Au sein du staff des U17, Julien Meilhac est accompagné de Julien Savigny, en qualité de préparateur physique. Egalement avec les U19, Frédéric Petereyns s'occupe des gardiens. ©Damien Deslandes

Pascal Plancque nous avait aussi fait part de la volonté des dirigeants de compter moins d’internes au centre…

"Pour moi, il y a de toute façon trop de joueurs dans les centres, car on est sur une vision de centre de compétition et pas de formation. Si tu constitues tes effectifs en fonction des équipes à alimenter le week-end, tu te trompes. Dans le but d’emmener des joueurs là-haut, l’idée, c’est de jouer plus jeune, de promotionner les garçons issus de la préfo. Concernant les internes, on en a effectivement un nombre moins important, mais ça reste à la marge. On n’est pas passé de 40 à 20. Pour la préfo, on pense qu’arriver trop jeune au centre, ça ne crée pas une bonne dynamique. Pour la formation, pour compléter nos effectifs, on privilégiera des joueurs locaux, qui rentrent tous les soirs à leur domicile, même si à la base, ils ont peut-être un potentiel moins important que des garçons provenant de l’extérieur. Ils auront une plus grande facilité d’accès au centre, des opportunités s’ouvriront à eux".

Alors que la réserve a attaqué sa saison avec un groupe rajeuni (avec notamment les départs d’Adama Timera, Joël Matondo et Ilias Miraoui), doit-on s’inquiéter pour son maintien(3), sachant que le niveau du National 3 a mécaniquement augmenté avec la réforme des championnats fédéraux (de 12 groupes régionalisés à huit poules inter-régionales en l’espace de quatre ans) ?

L'éventualité d'une liquidation judiciaire, les dirigeants la prennent "Tout dépend si on envisage cette équipe seulement à travers le prisme de la compétition. Ne nous trompons pas, la compétition, c’est un moteur essentiel du développement du jeune joueur. Par contre, juger la qualité de notre formation uniquement au regard du classement et des résultats de nos équipes, c’est une grave erreur. Est-ce qu’on souffrira en N3 ? Peut-être, mais jouer un maintien, affronter des adversaires qui te proposent un autre football permet à des jeunes joueurs de progresser. D’ailleurs, vous ne le savez pas, mais c’est peut-être voulu qu’on soit en difficulté. Et si à la sortie de cette saison, on a trois jeunes avec 25 matchs de N3 dans les jambes qui montent, je l’espère, avec le groupe Ligue 2 l’année prochaine, on ne retiendra que ça".

"Juger la qualité de notre formation uniquement au regard des résultats de nos équipes, c'est un grave erreur"

(3)Les trois derniers de chaque poule sont relégués ainsi que le plus mauvais 11e des huit groupes confondus.

Compte tenu du manque d’expérience du groupe de Romain Leroux en N3, ne craignez-vous pas, tout de même, le risque d’une relégation en Régional 1, comme Lens la saison dernière ou Le Havre il y a deux ans ?

"Ce n’est pas grave.
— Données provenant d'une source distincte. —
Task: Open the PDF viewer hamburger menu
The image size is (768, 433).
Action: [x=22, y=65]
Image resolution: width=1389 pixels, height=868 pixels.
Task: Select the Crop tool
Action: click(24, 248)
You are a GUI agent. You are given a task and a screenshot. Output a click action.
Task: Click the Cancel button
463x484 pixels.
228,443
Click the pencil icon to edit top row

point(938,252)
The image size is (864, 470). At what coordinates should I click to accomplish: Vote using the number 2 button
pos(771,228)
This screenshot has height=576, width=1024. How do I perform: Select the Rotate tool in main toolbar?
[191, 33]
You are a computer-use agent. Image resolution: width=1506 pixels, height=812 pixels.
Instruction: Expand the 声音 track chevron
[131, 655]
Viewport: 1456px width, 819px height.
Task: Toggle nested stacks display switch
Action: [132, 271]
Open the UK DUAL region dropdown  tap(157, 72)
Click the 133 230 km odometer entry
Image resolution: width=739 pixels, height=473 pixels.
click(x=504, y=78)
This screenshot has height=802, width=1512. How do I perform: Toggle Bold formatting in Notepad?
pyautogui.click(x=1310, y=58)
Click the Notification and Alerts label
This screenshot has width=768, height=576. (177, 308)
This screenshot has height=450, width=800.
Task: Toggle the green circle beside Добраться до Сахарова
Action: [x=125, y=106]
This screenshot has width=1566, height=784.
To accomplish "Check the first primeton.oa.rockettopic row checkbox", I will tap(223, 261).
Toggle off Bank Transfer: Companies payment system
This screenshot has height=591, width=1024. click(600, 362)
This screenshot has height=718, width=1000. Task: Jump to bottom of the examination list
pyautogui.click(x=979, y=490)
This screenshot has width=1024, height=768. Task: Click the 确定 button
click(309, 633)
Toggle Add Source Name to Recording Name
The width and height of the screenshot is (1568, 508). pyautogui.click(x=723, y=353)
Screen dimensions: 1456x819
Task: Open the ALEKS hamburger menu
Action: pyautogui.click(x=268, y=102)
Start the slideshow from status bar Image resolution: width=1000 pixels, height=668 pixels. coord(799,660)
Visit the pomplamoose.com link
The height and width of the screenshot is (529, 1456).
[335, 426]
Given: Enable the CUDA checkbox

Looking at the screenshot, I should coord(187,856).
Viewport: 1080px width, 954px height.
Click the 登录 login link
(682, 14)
C’est l’environnement qui sera choqué parce qu’on résumera ça à : « Regarde Malherbe, leur réserve est descendue, il travaille mal ». Mais moi, je vous dis que si on monte en Ligue 2 et qu’en parallèle, on sort trois-quatre jeunes chez les pros, on aura bien travaillé. Je le répète, mais évoluer en N2, en N3 ou en R1 ne constitue pas un indicateur de la qualité de notre formation. Si ça se produit (une relégation en R1), au club de proposer un parcours de jeu différent, avec par exemple le Challenge Espoirs(4)".

(4)Lancé la saison dernière par la FFF, le Challenge Espoirs est un tournoi réservé au centre de formation des clubs professionnels (réservé aux catégories U18 à U23). Il se dispute en semaine. La deuxième édition débutera à la mi-septembre.

*Si les U17 se sont imposés 3-1 aux dépens de Montrouge, les U19 se sont inclinés contre Le Havre AC 3-2, tout comme la réserve, en N3, face à son homologue de Bastia, 3-0.